Era abril de 2014 cuando el director Charlie Kessler, que había estrenado un corto llamado Montauk en el Festival de Cine de Los Hamptons dos años antes, entabló una conversación con Matt y Ross Duffer, los ahora populares creadores de Stranger things. Les explicó “el guion, las ideas, la historia y la película” que tenía pensada sobre Montauk a los hermanos y después se quedó de piedra al ver que Stranger things, estrenada en 2016, iba de lo mismo. Por lo menos esta es la versión de los hechos de Kessler, que acaba de demandar a los Duffer por robarle las ideas de la popular serie de Netflix.

Kessler argumenta que su Montauk giraba en torno a la desaparición de un chico, una base militar donde se experimentaba con niños, y un monstruo de otra dimensión que tenía el aspecto de un juguete. ¿Un parecido más que razonable, no? Pues también hay que recordar que en 2015, cuando Netflix compró el proyecto a los Duffer y todavía estaba en fase de preproducción, en un principio había tenido el título de The Montauk Project.

Kessler les demanda por incumplimiento de contrato implícito por robarles las ideas que les contó durante una conversación en 2015

El portal Deadline, que informa de la demanda, es el primero en recordar este título provisional de Stranger things, que cambiaron al decidir ambientar finalmente la trama en Hawkins, un ficticio pueblo de Indiana. Por aquel entonces, antes tan siquiera de rodarse, los únicos datos que se conocían era que Winona Ryder estaba interesada en protagonizar la serie y la premisa:

“Descrita como una carta de amor a los clásicos de los ochenta que cautivaron una generación, la serie se ambienta en Montauk en 1980, Long Island, donde un joven chico desaparece de repente. Mientras los amigos, la familia y la policía local buscan respuestas, se encuentran envueltos en un extraordinario misterio que implica experimentos gubernamentales secretos, fuerzas sobrenaturales aterradoras y una joven chica muy rara”.

Ross y Matt Duffer, los creadores, en el rodaje. Ross y Matt Duffer, los creadores, en el rodaje. (Jackson Lee Davis/Netflix / Netflix)

¿Cómo puede ser que los Duffer tuvieran la valentía de copiar una idea y encima vender el proyecto con un nombre similar, de Montauk a The Montauk Project? Pues porque tanto Kessler como el de los Duffer se inspiraron en la reputación de Montauk, que desde principio de los ochenta tenía la reputación de haber cobijado experimentos secretos del gobierno.
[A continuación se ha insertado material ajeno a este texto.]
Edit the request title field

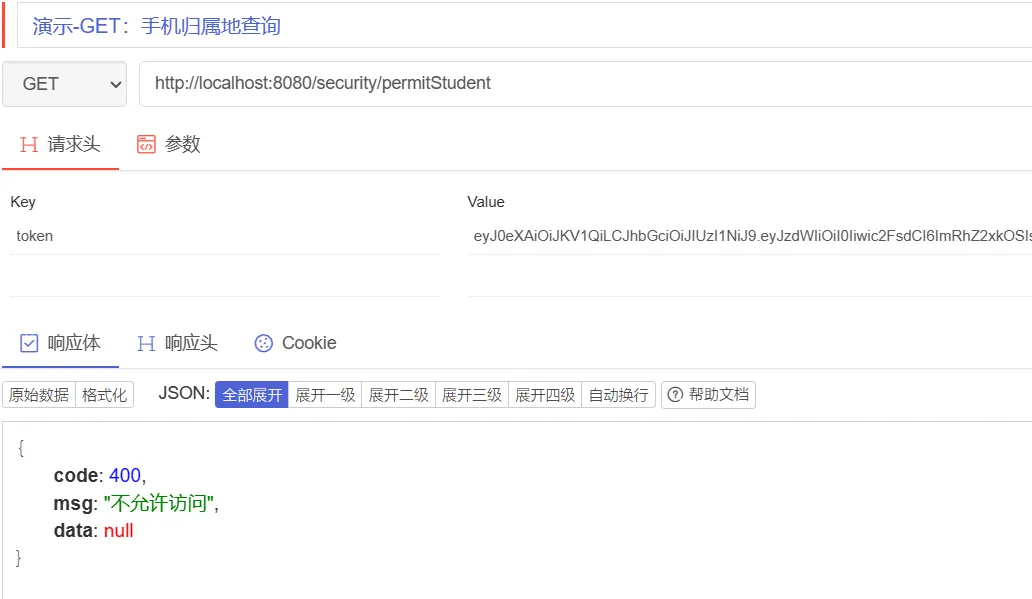point(520,26)
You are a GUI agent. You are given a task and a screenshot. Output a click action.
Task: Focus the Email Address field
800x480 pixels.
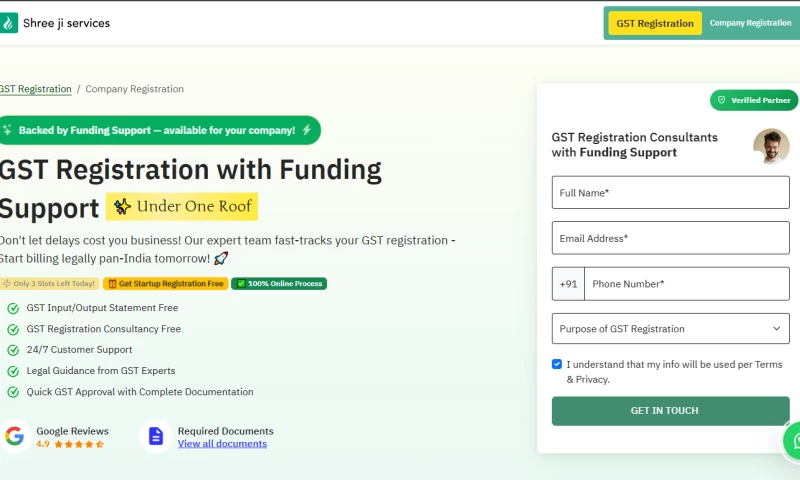coord(670,238)
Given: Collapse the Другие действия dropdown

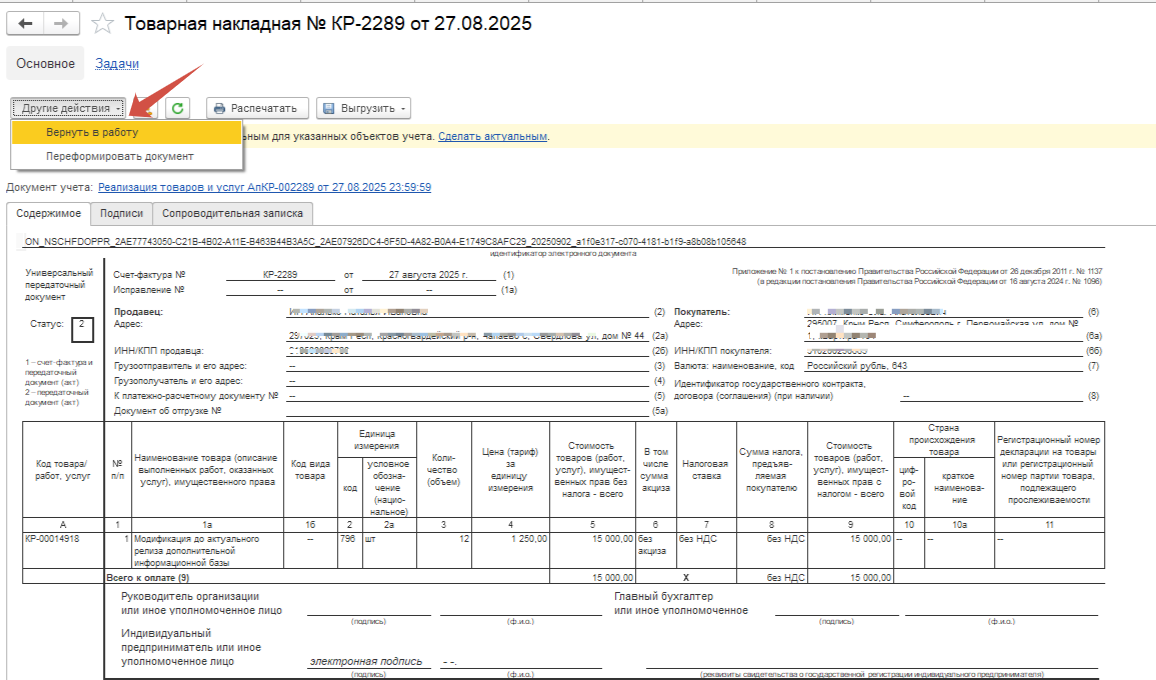Looking at the screenshot, I should 69,108.
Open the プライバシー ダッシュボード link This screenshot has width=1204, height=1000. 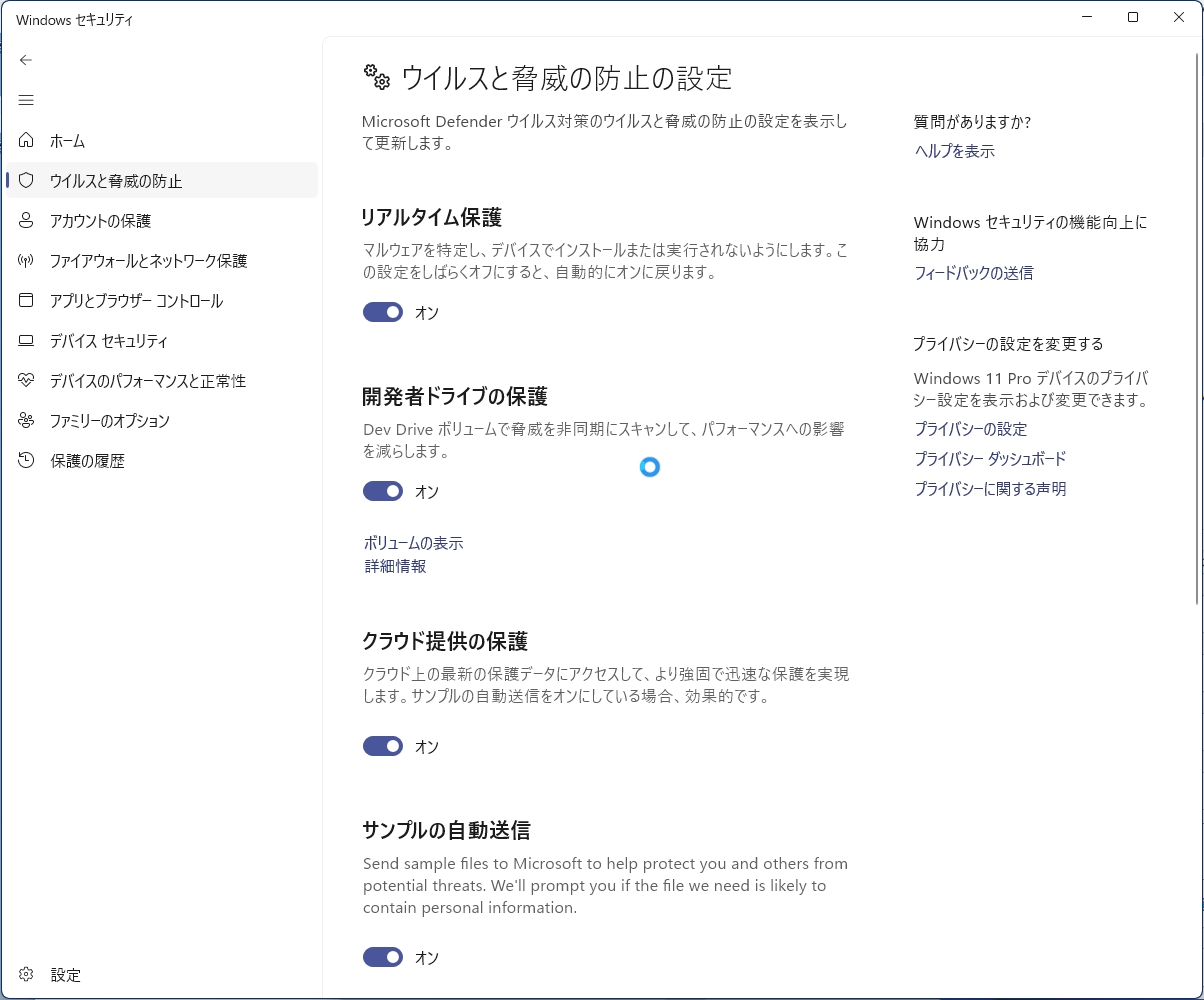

En 1992 incluso se publicó un libro titulado The Montauk Project: Experiments in Time acerca de los supuestos experimentos gubernamentales, escrito por Preston Nichols, que contemplaba la idea que el gobierno estadounidense había “hecho un agujero en el espacio-tiempo” con sus proyectos relacionados con viajar en el tiempo, la teletransportación, control mental y contactos con vida extraterrestre.

Tanto el corto como la serie se inspiran en la reputación de Montauk, un pueblo donde se rumorea que el gobierno había realizado experimentos secretos

Pero, en opinión de Kessler, Stranger things está claramente basada en las ideas que él mismo les contó a los Duffer en su conversación en 2014. Unas ideas que les permitieron tener un “éxito masivo” en Netflix y con las que hicieron “enormes sumas de dinero” produciendo la serie. Es por esto que Kessler les demanda por incumplimiento de contrato implícito y quiere una compensación económica de los Duffer.